From a broader viewpoint, we now have solid cases of news orgs being treated, as an entity, as good web citizens. Consider the huge audience and resonance of Serial — the show interacts with its Internet response with remarkable skill. Yet it, too, has a very sharp edge to it, as the first season’s story concludes possibly unsatisfactorily. One wrong move could trigger a terrifying audience response, with serious, lawyer-asked questions about journalistic culpability.
In 2015, I’d love to see us discuss our reporting on Internet reactions and how disingenuous or bombastic the next case will be, as people test the edges of what we’ll quote. I would like to see us seriously consider the relationship between little-t trollish “I dare you to say X” actions and how it can metastasize into capital-T Trolling and severe digital harassment.
By the end of 2014, the debate about incompatible cultures and language between tech dogma and journalistic tradition took center stage within the analysis of The New Republic’s revolt. And Aaron Kushner’s reversals at The Orange County Register. And my own paper’s Innovation Report and editorial upheavals. Also NPR’s shifting executives. And Bezos’ Washington Post. And Andreessen Horowitz’s venture investment in BuzzFeed — and so forth, etc.
I’m a member of a newsroom development team. Tech’s buzzwords and maxims are my original professional vocabulary — they can indeed be ridiculous. Those of us blending both cultures understand that reaction, and we can go much deeper in making fun of it. We can recursively run that joke on the command line.

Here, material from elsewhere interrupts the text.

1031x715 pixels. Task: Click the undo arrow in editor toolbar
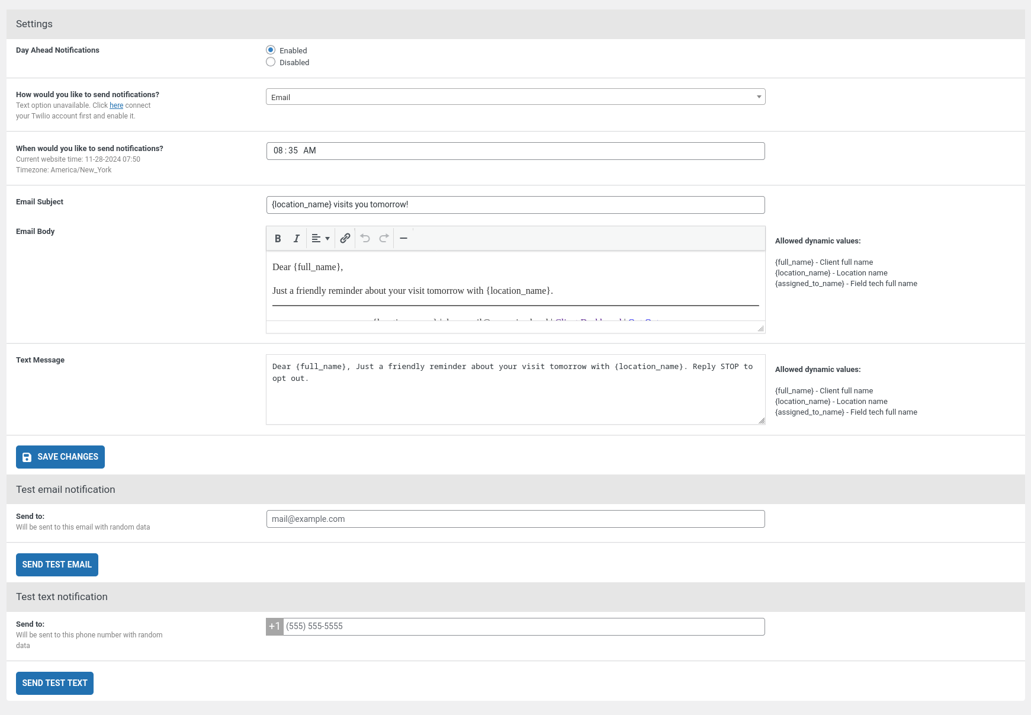click(365, 238)
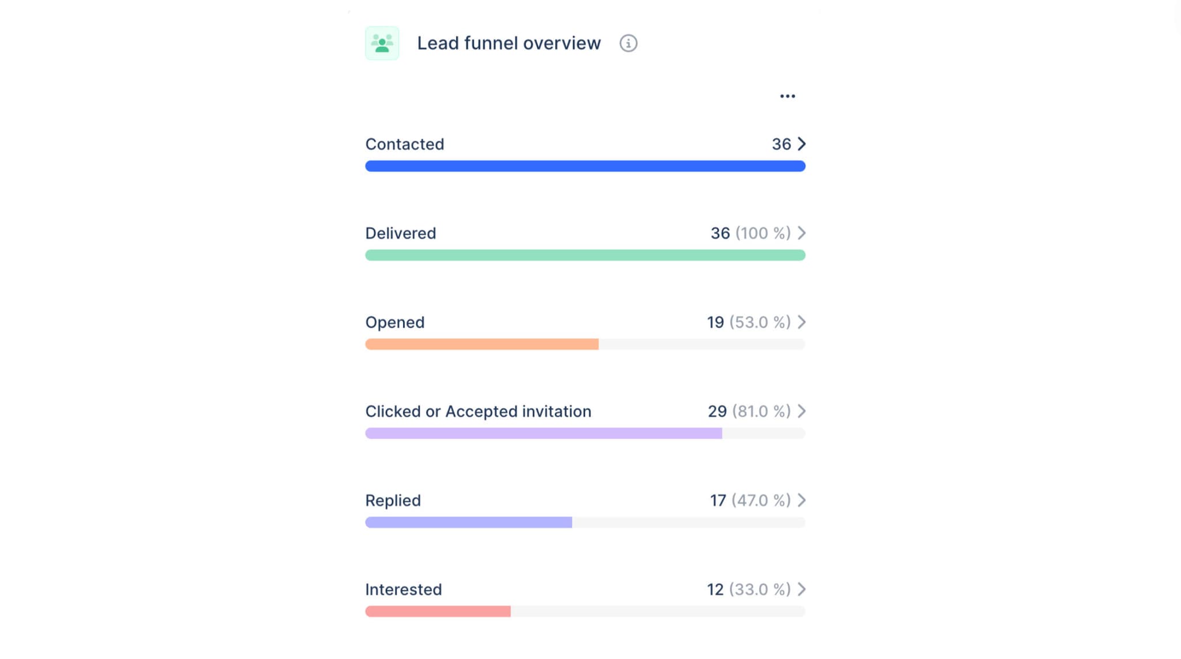Click the orange Opened progress bar

coord(482,344)
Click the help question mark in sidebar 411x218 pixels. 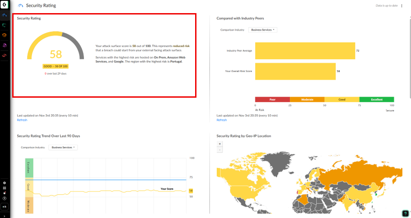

But dismissing the point or the person in full because of buzzwords is denial. Calling it a justified backlash is an offensive gesture towards news staff who run the servers, write the software, hack the CMS, wrangle endless smartphone variations, promote news on ever-shifting tech platforms, and scramble to meet deadlines far more arbitrary than the tech industry itself.
That’s electing to use a meat cleaver as a nail trimmer. The same bingo drinking-game template works for tech’s back-patting and journalism’s navel-gazing. Journalism indulges its own buzzwords, dogma, and secret-handshake crap. And both industries would happily do away with “storytelling” or “disruption,” words diced and drained of any meaning by trite overexposure.
I hope 2015 will see us discussing myopic business tactics and debating half-baked, Hail Mary ideas. However, I expect we’ll jump to debating the backlash to the backlash — or, if tech comes out on top, the forked backlash. And we’ll all cringe at the metaphor-bursting point where we find ourselves with a meta-backlash.
Tiff Fehr is a data journalist at The New York Times.